## EXERCISE AIM
Pull out the material below word for word, starting with its first line and ending with the line that contains "will (33, 118).", both included.

## DATA SUPPLIED
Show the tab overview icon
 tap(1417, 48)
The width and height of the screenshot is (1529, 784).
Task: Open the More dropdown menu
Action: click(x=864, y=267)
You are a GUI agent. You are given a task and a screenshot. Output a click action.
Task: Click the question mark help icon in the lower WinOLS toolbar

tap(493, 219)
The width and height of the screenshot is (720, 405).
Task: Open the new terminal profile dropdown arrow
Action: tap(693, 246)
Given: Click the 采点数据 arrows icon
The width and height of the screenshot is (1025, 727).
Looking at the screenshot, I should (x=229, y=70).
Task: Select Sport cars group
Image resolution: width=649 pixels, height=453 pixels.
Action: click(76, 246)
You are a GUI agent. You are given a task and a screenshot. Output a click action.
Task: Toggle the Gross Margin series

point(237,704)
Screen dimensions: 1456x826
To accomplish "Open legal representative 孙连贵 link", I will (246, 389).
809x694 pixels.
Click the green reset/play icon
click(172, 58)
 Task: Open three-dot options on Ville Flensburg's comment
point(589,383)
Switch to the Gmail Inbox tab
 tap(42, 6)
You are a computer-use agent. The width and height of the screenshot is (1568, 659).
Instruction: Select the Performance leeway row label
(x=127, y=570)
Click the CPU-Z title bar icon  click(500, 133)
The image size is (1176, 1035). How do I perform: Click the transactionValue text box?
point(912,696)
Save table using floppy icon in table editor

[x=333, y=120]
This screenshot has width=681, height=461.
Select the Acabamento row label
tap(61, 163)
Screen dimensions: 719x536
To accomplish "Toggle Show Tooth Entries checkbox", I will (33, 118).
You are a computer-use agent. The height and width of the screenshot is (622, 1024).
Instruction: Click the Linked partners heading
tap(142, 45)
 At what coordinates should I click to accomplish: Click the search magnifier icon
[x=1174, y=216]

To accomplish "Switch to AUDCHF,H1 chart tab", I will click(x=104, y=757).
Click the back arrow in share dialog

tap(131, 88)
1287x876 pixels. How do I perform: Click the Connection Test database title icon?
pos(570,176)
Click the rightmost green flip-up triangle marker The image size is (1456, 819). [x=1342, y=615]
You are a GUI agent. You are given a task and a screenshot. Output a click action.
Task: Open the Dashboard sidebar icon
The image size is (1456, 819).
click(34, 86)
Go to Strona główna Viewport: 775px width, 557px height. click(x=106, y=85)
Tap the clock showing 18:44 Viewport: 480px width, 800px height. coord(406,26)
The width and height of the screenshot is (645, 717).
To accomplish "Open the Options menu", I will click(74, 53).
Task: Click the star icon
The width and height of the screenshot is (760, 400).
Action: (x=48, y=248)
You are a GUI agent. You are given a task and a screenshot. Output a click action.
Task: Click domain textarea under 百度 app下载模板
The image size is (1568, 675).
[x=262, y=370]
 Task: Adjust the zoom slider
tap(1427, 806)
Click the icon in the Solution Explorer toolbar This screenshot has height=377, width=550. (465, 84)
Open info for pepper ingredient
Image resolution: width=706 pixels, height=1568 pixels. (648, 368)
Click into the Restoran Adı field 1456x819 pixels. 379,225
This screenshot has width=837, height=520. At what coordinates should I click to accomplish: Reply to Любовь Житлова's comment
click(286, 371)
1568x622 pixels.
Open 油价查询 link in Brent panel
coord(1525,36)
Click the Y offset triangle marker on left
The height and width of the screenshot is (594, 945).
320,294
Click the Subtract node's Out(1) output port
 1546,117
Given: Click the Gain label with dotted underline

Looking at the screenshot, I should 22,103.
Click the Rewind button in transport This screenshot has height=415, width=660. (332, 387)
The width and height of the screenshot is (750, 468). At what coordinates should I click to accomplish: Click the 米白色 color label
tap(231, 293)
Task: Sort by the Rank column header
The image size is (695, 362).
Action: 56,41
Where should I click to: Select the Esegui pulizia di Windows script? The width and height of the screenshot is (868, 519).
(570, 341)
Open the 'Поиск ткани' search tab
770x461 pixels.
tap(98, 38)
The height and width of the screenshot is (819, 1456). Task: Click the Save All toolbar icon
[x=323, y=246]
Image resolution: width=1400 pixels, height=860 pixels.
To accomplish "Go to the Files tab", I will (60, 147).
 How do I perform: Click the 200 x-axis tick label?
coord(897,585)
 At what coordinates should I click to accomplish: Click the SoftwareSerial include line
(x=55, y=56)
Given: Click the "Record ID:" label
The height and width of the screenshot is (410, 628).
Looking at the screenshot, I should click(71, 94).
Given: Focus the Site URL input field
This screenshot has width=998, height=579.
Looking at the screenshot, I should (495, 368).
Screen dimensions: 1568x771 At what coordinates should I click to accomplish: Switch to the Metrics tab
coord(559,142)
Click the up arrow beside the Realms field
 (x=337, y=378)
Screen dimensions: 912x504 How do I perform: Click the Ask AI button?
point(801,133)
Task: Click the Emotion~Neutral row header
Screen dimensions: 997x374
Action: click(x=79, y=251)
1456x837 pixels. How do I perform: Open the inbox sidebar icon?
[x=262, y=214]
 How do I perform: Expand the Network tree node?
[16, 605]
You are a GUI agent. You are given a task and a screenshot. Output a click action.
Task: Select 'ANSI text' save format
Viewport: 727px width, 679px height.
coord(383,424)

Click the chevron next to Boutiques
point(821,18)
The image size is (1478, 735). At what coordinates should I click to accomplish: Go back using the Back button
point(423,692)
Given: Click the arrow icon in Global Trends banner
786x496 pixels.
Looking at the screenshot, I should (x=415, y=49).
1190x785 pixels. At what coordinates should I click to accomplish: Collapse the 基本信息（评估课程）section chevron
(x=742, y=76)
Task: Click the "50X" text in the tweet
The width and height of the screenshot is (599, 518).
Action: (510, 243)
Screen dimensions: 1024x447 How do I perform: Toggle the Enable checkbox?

## EXERCISE OUTPUT
Show the tab overview icon
 tap(1417, 48)
The width and height of the screenshot is (1529, 784).
Task: Open the More dropdown menu
Action: click(x=864, y=267)
You are a GUI agent. You are given a task and a screenshot. Output a click action.
Task: Click the question mark help icon in the lower WinOLS toolbar

tap(493, 219)
The width and height of the screenshot is (720, 405).
Task: Open the new terminal profile dropdown arrow
Action: tap(693, 246)
Given: Click the 采点数据 arrows icon
The width and height of the screenshot is (1025, 727).
Looking at the screenshot, I should (x=229, y=70).
Task: Select Sport cars group
Image resolution: width=649 pixels, height=453 pixels.
Action: click(76, 246)
You are a GUI agent. You are given a task and a screenshot. Output a click action.
Task: Toggle the Gross Margin series

point(237,704)
Screen dimensions: 1456x826
To accomplish "Open legal representative 孙连贵 link", I will (246, 389).
809x694 pixels.
Click the green reset/play icon
click(172, 58)
 Task: Open three-dot options on Ville Flensburg's comment
point(589,383)
Switch to the Gmail Inbox tab
 tap(42, 6)
You are a computer-use agent. The width and height of the screenshot is (1568, 659).
Instruction: Select the Performance leeway row label
(x=127, y=570)
Click the CPU-Z title bar icon  click(500, 133)
The image size is (1176, 1035). How do I perform: Click the transactionValue text box?
point(912,696)
Save table using floppy icon in table editor

[x=333, y=120]
This screenshot has width=681, height=461.
Select the Acabamento row label
tap(61, 163)
Screen dimensions: 719x536
To accomplish "Toggle Show Tooth Entries checkbox", I will (33, 118).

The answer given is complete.